Après les douces joies des retrouvailles, le groupe s'est discrètement dirigé vers la maisonnette réservée à Simon Pierre et à sa famille.
Ressentant l'excellence de cet accueil affectueux, l'ex-pêcheur ne trouvait pas de mots pour traduire ses joies profondes. Comme Paul quand il était arrivé à Pouzzoles, il avait l'impression d'être dans un monde différent de celui où il avait vécu jusqu'à présent.
À cette arrivée, les services apostoliques ont augmenté mais le prédicateur des gentils n'abandonnait pas l'idée d'aller en Espagne. Soutenant que Pierre le substituerait avec bonheur, il décida d'embarquer le jour programmé sur un petit navire en partance pour la côte gauloise. Les protestations amicales n'y firent rien, pas même l'insistance de Simon pour qu'il reporte son voyage. En compagnie de Luc, de Timothée et de Demas, le vieil avocat des gentils, Paul est parti à l'aube d'un beau jour, plein de généreux projets.

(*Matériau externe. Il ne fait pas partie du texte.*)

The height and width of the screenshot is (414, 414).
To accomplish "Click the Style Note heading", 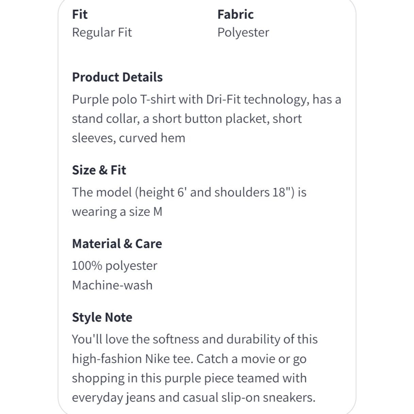I will click(x=102, y=317).
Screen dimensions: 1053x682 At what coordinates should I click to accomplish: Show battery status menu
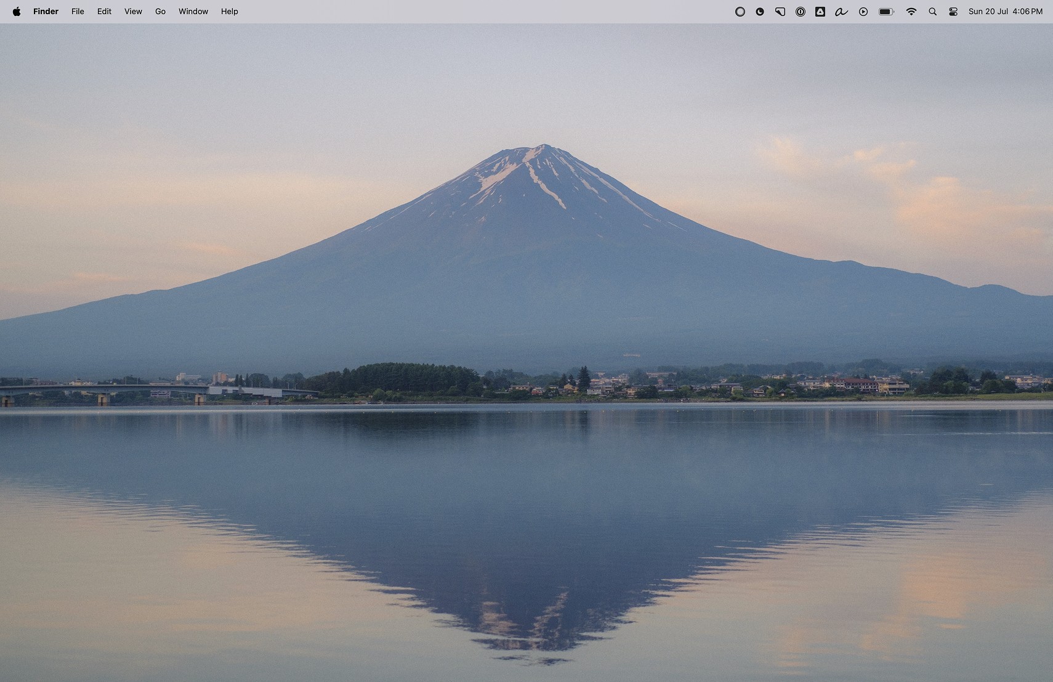click(886, 12)
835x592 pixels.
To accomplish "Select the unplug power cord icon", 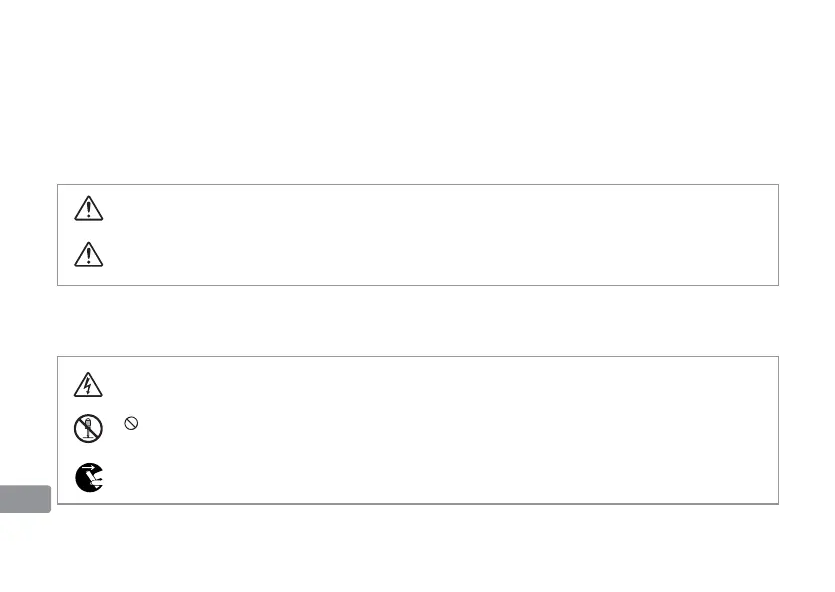I will [89, 478].
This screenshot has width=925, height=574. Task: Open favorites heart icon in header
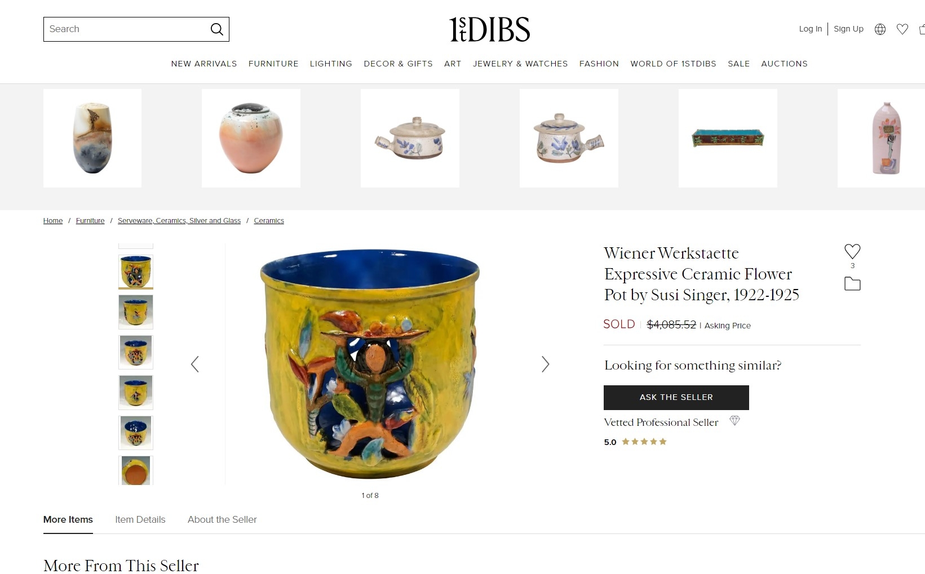(x=902, y=29)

En route vers le territoire espagnol, la mission a visité une partie des Gaules, il s'attarda plus longuement dans la région de Tortosa. En tous lieux, la parole et les actes de l'apôtre gagnaient de nouveaux cœurs pour le Christ, multipliant les services de l'Évangile et rénovant les espoirs populaires à la lumière du Royaume de Dieu.
Mais à Rome la situation devenait de plus en plus grave. La perversité de Tigellia à la tête de la préfecture des prétoriens semait la terreur parmi les disciples de Jésus. L'unique décret manquant était celui qui aurait condamné publiquement les citoyens romains, sympathisants de l'Évangile, car pour ce qui était des libérés, des descendants d'autres peuples et des enfants de la plèbe, ils remplissaient déjà les prisons.